Rewrite only the entries from the line containing "Point to the 25 tick label on the y axis" through the line containing "(360, 480). point(128,190)", both included, with "tick label" renamed to "tick value" and everything else unchanged.
═════ SUPPLIED ENTRIES
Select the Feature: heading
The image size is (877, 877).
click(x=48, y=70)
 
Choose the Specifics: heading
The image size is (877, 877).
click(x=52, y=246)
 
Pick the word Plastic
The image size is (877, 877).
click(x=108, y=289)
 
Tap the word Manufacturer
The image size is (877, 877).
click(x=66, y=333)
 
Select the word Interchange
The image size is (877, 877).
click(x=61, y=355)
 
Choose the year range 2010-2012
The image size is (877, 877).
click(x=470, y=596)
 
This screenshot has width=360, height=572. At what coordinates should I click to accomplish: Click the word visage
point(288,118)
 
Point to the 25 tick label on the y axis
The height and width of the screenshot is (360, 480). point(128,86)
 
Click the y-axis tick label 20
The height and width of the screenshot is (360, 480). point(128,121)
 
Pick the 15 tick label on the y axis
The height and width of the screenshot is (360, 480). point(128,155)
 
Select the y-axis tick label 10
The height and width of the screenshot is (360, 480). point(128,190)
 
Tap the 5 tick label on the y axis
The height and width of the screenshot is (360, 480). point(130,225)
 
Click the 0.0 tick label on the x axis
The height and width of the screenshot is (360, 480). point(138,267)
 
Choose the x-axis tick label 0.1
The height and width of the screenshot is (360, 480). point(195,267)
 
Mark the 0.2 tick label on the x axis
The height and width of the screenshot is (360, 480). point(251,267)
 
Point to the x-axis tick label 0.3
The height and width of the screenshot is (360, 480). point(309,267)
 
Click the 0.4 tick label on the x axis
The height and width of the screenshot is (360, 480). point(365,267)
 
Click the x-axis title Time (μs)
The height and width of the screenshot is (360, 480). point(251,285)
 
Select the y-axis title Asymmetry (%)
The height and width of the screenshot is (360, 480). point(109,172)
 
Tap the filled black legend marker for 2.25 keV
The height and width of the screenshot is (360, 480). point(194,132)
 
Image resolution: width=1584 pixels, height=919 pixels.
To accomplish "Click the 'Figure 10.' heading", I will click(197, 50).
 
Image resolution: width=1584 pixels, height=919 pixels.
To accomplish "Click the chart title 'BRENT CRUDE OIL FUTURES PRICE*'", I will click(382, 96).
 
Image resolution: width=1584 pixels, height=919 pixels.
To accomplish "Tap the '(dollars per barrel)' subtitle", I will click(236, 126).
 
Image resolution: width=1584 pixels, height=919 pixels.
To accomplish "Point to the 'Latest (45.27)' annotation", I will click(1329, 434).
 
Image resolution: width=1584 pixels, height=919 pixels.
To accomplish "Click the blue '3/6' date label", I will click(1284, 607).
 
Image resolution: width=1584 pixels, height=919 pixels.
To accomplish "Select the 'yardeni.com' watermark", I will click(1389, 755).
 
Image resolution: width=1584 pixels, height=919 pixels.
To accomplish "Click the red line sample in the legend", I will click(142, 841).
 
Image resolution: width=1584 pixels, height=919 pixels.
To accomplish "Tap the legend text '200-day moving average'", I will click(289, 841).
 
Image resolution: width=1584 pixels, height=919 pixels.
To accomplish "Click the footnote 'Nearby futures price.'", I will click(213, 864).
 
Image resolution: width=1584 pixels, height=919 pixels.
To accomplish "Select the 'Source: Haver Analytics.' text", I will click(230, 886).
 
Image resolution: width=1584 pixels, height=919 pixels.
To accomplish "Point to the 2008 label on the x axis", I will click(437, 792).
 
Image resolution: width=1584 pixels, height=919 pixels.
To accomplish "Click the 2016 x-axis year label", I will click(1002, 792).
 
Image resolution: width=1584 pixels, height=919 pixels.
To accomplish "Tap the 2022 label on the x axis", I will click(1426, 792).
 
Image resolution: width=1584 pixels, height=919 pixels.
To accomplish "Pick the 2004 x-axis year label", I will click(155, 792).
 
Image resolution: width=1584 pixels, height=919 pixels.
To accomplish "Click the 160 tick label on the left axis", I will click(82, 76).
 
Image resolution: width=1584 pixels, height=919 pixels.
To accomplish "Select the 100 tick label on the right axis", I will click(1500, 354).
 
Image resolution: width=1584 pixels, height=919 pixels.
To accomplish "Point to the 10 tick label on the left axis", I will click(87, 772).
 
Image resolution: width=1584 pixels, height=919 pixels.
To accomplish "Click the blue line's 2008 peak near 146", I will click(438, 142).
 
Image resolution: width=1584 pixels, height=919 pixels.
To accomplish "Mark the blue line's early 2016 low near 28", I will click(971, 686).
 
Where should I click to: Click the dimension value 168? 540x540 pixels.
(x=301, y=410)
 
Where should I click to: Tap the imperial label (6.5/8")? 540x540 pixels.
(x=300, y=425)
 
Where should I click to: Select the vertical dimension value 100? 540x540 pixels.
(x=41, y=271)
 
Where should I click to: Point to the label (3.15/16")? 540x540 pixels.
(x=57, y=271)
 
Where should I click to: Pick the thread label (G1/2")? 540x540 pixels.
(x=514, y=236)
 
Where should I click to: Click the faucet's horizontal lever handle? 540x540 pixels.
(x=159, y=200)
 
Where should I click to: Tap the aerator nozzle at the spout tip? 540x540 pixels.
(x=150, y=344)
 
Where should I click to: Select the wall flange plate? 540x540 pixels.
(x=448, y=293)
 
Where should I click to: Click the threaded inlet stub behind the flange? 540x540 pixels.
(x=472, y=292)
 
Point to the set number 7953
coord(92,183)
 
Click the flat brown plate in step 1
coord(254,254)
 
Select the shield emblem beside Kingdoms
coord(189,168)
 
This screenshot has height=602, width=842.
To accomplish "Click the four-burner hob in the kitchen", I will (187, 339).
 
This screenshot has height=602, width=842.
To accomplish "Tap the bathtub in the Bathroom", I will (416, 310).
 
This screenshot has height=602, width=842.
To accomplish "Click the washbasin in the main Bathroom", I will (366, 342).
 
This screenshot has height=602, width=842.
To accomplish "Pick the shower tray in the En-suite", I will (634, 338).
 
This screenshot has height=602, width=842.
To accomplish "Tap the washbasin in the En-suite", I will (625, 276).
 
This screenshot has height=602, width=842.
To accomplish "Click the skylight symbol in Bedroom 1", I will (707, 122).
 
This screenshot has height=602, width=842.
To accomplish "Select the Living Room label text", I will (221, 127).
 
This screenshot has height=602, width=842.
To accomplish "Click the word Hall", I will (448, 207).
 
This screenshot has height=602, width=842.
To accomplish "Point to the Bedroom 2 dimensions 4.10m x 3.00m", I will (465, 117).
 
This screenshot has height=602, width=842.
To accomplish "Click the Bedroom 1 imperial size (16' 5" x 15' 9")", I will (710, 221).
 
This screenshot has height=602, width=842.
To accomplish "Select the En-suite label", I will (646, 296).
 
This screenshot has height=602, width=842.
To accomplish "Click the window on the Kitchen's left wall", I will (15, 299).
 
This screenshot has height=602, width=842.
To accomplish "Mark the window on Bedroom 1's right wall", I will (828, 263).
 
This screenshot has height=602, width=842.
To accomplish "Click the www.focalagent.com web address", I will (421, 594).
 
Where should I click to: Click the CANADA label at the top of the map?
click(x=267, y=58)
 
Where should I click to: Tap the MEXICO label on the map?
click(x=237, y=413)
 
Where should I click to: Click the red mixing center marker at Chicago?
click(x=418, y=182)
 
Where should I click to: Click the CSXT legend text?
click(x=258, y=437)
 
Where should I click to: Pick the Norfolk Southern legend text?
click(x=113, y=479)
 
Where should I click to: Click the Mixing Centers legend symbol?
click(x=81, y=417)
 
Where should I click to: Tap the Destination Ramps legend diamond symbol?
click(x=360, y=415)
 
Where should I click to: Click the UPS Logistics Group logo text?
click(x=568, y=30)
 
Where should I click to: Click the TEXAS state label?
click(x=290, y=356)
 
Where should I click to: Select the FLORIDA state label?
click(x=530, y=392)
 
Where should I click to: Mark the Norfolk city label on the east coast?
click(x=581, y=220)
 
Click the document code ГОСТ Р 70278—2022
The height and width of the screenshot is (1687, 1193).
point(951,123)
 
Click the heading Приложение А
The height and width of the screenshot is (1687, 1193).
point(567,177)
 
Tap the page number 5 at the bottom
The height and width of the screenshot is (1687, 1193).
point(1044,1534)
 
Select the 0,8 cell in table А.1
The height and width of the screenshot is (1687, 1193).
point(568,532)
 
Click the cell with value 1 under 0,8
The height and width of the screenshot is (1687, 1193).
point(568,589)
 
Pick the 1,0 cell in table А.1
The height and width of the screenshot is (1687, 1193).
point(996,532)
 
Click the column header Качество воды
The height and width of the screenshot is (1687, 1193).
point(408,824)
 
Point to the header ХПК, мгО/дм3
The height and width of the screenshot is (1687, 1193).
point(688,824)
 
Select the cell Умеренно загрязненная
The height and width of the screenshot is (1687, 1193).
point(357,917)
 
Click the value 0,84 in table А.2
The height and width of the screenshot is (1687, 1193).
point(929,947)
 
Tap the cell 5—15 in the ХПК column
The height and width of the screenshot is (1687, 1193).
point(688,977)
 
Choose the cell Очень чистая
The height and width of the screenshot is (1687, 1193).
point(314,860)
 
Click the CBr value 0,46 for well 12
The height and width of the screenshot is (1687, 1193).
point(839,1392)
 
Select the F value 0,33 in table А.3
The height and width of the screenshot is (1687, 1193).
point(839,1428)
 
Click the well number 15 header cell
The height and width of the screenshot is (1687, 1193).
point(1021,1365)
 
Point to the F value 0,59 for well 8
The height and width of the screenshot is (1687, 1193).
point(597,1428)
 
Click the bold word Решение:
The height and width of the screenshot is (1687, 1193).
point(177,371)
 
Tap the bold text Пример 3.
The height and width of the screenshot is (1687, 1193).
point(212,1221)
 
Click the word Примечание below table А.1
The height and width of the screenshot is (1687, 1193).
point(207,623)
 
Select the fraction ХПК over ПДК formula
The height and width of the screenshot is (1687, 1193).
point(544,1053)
══════════
COMPLETE OUTPUT -
Point to the 25 tick value on the y axis
The height and width of the screenshot is (360, 480). point(128,86)
 
Click the y-axis tick value 20
The height and width of the screenshot is (360, 480). point(128,121)
 
Pick the 15 tick value on the y axis
The height and width of the screenshot is (360, 480). point(128,155)
 
Select the y-axis tick value 10
The height and width of the screenshot is (360, 480). point(128,190)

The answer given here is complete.